Data records –
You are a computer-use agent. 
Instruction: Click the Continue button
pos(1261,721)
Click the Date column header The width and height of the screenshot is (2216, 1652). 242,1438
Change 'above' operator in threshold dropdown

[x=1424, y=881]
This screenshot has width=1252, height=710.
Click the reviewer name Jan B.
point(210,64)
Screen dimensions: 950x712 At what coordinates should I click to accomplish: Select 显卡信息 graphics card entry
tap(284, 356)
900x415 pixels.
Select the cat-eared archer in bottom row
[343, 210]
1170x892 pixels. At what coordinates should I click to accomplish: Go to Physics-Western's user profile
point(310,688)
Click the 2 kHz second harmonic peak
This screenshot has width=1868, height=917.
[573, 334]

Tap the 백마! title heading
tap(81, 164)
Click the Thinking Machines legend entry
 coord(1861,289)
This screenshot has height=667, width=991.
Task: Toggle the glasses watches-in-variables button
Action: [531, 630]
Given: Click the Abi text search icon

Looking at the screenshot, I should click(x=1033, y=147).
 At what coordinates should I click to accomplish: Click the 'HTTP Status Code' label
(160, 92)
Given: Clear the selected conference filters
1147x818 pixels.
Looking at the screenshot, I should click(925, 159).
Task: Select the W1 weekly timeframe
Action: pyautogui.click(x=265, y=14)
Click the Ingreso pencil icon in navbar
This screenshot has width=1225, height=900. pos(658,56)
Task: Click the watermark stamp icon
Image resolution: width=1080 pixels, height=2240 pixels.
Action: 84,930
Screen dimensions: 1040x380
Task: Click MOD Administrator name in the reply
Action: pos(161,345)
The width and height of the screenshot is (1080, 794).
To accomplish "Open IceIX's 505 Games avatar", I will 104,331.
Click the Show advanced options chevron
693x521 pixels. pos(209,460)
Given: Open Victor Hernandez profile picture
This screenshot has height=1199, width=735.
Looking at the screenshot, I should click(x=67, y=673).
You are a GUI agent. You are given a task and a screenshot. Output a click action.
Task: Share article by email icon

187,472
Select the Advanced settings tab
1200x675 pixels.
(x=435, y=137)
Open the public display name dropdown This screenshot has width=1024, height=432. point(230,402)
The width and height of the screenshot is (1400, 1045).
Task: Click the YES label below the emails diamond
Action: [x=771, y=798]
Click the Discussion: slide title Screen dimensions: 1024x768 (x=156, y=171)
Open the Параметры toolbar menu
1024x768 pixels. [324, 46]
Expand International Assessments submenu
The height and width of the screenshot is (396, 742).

The task – Each entry above is to be returned exactly as given.

Answer to this task –
You are a computer-use agent. 
Instruction: Click the Continue button
pos(1261,721)
Click the Date column header The width and height of the screenshot is (2216, 1652). 242,1438
Change 'above' operator in threshold dropdown

[x=1424, y=881]
This screenshot has width=1252, height=710.
Click the reviewer name Jan B.
point(210,64)
Screen dimensions: 950x712 At what coordinates should I click to accomplish: Select 显卡信息 graphics card entry
tap(284, 356)
900x415 pixels.
Select the cat-eared archer in bottom row
[343, 210]
1170x892 pixels. At what coordinates should I click to accomplish: Go to Physics-Western's user profile
point(310,688)
Click the 2 kHz second harmonic peak
This screenshot has width=1868, height=917.
[573, 334]

Tap the 백마! title heading
tap(81, 164)
Click the Thinking Machines legend entry
 coord(1861,289)
This screenshot has height=667, width=991.
Task: Toggle the glasses watches-in-variables button
Action: [531, 630]
Given: Click the Abi text search icon

Looking at the screenshot, I should click(x=1033, y=147).
 At what coordinates should I click to accomplish: Click the 'HTTP Status Code' label
(160, 92)
Given: Clear the selected conference filters
1147x818 pixels.
Looking at the screenshot, I should click(925, 159).
Task: Select the W1 weekly timeframe
Action: pyautogui.click(x=265, y=14)
Click the Ingreso pencil icon in navbar
This screenshot has width=1225, height=900. pos(658,56)
Task: Click the watermark stamp icon
Image resolution: width=1080 pixels, height=2240 pixels.
Action: 84,930
Screen dimensions: 1040x380
Task: Click MOD Administrator name in the reply
Action: pos(161,345)
The width and height of the screenshot is (1080, 794).
To accomplish "Open IceIX's 505 Games avatar", I will 104,331.
Click the Show advanced options chevron
693x521 pixels. pos(209,460)
Given: Open Victor Hernandez profile picture
This screenshot has height=1199, width=735.
Looking at the screenshot, I should click(x=67, y=673).
You are a GUI agent. You are given a task and a screenshot. Output a click action.
Task: Share article by email icon

187,472
Select the Advanced settings tab
1200x675 pixels.
(x=435, y=137)
Open the public display name dropdown This screenshot has width=1024, height=432. point(230,402)
The width and height of the screenshot is (1400, 1045).
Task: Click the YES label below the emails diamond
Action: [x=771, y=798]
Click the Discussion: slide title Screen dimensions: 1024x768 (x=156, y=171)
Open the Параметры toolbar menu
1024x768 pixels. [324, 46]
Expand International Assessments submenu
The height and width of the screenshot is (396, 742).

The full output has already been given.